British man charged in U.S. over $3.75 million "Hack-to- Trade" scheme

British man charged in U.S. over $3.75 million "Hack-to- Trade" scheme

In a major worldwide cybersecurity and financial crime case, U.S. authorities have accused 39-year-old British man from London Robert Westbrook of planning a sophisticated hacking operation allowing him to illegally profit $3.75 million from stock trading based on stolen confidential company information. Following his detention earlier this week, Westbrook's extradition from the United Kingdom—where he was arrested—is being sought by the U.S. Department of Justice (DOJ) for allegations of securities fraud, wire fraud, and many counts of computer fraud.

 
Between January 2019 and May 2020, Westbrook reportedly obtained access to the computer systems of five firms, focusing especially on top executive email accounts. He traded stocks and options ahead of significant financial announcements using nonpublic knowledge about the impending earnings reports of the corporations obtained by hacking into these accounts. By taking advantage of stock price swings following these results announcements, the illicit sales let Westbrook collect millions.

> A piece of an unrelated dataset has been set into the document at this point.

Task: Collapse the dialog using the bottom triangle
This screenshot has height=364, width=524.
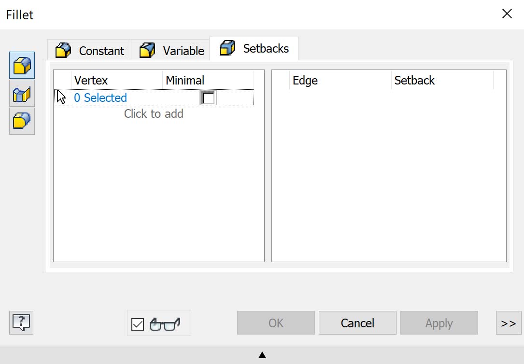Action: [262, 355]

The DOJ's criminal indictment, which was released on Friday in federal court in Newark, New Jersey, did not list the targeted organizations. Details disclosed in associated civil allegations submitted by the U.S. Securities and Exchange Commission (SEC) nonetheless point to well-known corporations like Tupperware, Guidewire Software, Tutor Perini, Murphy USA, and Lumentum Holdings. Although these companies—which range in business from software to construction and telecoms—were victims of Westbrook's hacking—they were not accused of any crime.

The Way the Scheme Played out
Charges state that Westbrook's actions included intercepting emails from executives and forwarding private correspondence to his own accounts. He configured automatic forwarding rules on these email accounts numerous times to guarantee a consistent flow of private financial data. This let him trade stocks and options predicated on upcoming earnings releases prior to public release.

Using anonymous email accounts, VPNs, and cryptocurrencies—including Bitcoin—Westbrook covered his traces and hidden his unlawful activity, according to authorities, describing the operation as a "sophisticated international hacking scheme". Jorge Tenreiro, acting chief of the Crypto Assets and Cyber Unit of the SEC, said Westbrook's methods reflected sophisticated cybercrime strategies meant to hide while manipulating financial markets for personal benefit.

Legal Consequences
Should extradition and conviction follow, Westbrook risks serious legal repercussions. Whereas each of the five computer fraud counts may result in up to five years behind bars, the securities fraud and wire fraud accusations each carry a potential punishment of twenty years in jail. Apart from the criminal prosecution, Westbrook is also dealing with a separate civil lawsuit from the SEC based on related allegations for securities infractions. His attorney isn't yet publicly known.

The DOJ's quest of extradition emphasizes the gravity of the matter and the rising global law enforcement agency collaboration to fight cross-border cybercrimes. This lawsuit arises at a time when hackers looking to benefit illegally from weaknesses in corporate cybersecurity are progressively compromising financial markets.

a More General Alert for Corporate Security
The Westbrook case reminds businesses on the need of safeguarding private financial information from mistakes. Although the five organizations engaged were not found to have any wrongdoing, their susceptibility to email hacking emphasizes the necessity of more robust cybersecurity policies—especially at the CEO level. Globally, financial markets depend mostly on digital infrastructure, hence companies in many different sectors have to be alert against cyberattacks and keep enhancing their defenses.

This case also shows how much U.S. officials now concentrate on combating financial crimes aided by technology. As the Westbrook inquiry shows, the SEC, which has strengthened its crypto assets and cyber branch, is enforcing more aggressively in this regard. The U.S. government wants to make clear by charging anyone who use cyber weaknesses for insider trading that crimes, no matter how advanced, will be greeted with strict legal punishment.

As the case unfolds, financial institutions, regulatory authorities, and the general public will probably pay close attention to the changing hazards presented by hackers aiming at markets for personal benefit.